-------- The records --------

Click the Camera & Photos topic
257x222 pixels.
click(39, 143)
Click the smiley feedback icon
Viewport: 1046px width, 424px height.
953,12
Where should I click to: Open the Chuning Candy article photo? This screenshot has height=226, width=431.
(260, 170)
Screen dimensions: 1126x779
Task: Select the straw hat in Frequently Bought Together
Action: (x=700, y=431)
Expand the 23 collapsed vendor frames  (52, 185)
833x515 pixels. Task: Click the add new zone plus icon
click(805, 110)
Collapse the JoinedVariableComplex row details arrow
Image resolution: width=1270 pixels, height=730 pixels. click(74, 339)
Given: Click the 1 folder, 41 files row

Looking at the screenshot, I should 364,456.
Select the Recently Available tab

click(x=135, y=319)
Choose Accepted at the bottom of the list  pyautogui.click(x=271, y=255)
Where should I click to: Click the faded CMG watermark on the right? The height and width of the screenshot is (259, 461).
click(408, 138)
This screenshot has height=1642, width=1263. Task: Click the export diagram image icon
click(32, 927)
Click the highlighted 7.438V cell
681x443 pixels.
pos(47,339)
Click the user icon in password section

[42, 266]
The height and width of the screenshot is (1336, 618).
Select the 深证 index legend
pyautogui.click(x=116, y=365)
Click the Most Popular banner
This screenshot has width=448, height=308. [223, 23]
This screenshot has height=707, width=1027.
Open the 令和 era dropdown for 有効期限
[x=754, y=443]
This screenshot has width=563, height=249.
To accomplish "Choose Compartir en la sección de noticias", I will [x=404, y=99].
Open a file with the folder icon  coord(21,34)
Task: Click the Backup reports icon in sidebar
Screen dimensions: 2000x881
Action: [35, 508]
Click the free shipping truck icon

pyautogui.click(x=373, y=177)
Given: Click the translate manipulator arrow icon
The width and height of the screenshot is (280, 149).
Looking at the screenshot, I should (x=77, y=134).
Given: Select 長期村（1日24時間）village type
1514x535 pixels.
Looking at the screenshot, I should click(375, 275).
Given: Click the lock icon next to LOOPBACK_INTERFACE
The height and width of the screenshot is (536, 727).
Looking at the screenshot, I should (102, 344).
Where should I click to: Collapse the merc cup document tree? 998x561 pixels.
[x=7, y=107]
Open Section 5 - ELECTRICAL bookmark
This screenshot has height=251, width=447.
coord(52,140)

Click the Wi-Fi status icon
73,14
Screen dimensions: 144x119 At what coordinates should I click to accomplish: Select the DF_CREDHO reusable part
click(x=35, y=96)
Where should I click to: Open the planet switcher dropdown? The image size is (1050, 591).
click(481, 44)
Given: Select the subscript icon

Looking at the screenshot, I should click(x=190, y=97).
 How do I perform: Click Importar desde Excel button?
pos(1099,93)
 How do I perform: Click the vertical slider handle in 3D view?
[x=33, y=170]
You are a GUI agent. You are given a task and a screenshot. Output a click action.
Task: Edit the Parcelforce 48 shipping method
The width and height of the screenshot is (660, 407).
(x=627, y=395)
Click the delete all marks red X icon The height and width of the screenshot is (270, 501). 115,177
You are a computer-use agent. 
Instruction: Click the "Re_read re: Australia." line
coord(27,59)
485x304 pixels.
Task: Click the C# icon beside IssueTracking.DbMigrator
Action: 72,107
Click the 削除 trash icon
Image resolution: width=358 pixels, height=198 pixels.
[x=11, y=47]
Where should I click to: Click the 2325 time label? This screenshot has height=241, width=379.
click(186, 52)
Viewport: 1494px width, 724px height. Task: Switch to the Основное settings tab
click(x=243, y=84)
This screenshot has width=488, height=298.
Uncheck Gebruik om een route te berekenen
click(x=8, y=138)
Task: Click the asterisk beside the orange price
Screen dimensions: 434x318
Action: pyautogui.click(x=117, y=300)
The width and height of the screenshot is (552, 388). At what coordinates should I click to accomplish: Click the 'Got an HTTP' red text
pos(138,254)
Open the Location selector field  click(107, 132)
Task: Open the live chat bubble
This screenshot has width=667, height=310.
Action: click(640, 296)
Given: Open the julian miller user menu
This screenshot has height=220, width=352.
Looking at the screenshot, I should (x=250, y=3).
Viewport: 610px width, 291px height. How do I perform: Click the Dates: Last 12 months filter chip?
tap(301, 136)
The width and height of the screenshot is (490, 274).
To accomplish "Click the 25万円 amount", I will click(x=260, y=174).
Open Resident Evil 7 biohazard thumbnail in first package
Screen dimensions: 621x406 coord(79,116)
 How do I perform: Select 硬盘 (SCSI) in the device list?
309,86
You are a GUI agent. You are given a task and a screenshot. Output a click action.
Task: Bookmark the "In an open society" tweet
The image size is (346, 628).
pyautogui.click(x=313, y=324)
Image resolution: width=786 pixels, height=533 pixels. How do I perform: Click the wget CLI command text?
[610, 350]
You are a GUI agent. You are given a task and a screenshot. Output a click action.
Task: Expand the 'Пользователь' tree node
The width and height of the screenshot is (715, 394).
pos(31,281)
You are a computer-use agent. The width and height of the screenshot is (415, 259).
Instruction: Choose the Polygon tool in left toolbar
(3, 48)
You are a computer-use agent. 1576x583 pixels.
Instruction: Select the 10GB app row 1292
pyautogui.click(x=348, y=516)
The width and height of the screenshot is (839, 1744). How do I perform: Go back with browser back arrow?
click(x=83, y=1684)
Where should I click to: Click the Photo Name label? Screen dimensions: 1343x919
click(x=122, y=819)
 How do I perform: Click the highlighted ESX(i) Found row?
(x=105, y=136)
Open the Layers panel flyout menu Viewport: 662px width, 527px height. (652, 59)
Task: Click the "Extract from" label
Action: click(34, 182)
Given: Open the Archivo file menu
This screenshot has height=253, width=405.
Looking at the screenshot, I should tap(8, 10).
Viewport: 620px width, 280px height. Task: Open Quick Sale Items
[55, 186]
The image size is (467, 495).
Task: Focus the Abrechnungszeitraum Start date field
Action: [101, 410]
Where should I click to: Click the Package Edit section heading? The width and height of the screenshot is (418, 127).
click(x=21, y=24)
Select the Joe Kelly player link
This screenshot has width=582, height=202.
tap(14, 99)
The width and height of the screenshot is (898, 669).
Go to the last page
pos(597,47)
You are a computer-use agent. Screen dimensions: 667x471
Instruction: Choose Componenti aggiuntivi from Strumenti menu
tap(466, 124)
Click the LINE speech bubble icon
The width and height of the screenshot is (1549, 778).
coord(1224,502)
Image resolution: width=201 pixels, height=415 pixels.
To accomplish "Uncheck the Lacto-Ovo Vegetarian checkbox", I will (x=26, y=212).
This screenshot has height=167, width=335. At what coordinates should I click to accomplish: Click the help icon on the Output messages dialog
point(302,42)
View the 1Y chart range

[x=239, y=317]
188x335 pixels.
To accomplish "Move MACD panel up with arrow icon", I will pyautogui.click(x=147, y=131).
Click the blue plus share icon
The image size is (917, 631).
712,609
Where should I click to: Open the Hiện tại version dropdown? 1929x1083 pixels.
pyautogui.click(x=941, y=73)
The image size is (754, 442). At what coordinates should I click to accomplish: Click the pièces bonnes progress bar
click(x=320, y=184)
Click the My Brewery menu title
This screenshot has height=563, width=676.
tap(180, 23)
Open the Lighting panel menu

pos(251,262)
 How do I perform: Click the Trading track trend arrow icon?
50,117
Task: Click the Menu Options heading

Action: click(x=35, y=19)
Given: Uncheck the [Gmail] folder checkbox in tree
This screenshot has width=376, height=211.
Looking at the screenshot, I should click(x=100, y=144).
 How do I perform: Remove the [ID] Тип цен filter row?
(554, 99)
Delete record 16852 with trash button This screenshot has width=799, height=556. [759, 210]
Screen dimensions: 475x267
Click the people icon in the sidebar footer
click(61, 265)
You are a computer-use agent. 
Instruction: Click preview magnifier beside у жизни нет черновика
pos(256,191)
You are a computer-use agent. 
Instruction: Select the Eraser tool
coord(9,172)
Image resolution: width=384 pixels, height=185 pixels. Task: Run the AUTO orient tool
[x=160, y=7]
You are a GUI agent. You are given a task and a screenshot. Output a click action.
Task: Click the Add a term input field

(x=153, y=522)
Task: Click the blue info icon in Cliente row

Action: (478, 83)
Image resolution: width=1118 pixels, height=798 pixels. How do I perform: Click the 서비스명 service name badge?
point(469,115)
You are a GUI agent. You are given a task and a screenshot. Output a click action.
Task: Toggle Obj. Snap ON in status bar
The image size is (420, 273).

--------

§ Task objective
Your answer must be the data above, copied exactly from its first line through the line containing "Expand the 23", and nothing more.

§ Written reply
Click the Camera & Photos topic
257x222 pixels.
click(39, 143)
Click the smiley feedback icon
Viewport: 1046px width, 424px height.
953,12
Where should I click to: Open the Chuning Candy article photo? This screenshot has height=226, width=431.
(260, 170)
Screen dimensions: 1126x779
Task: Select the straw hat in Frequently Bought Together
Action: (x=700, y=431)
Expand the 23 collapsed vendor frames  (52, 185)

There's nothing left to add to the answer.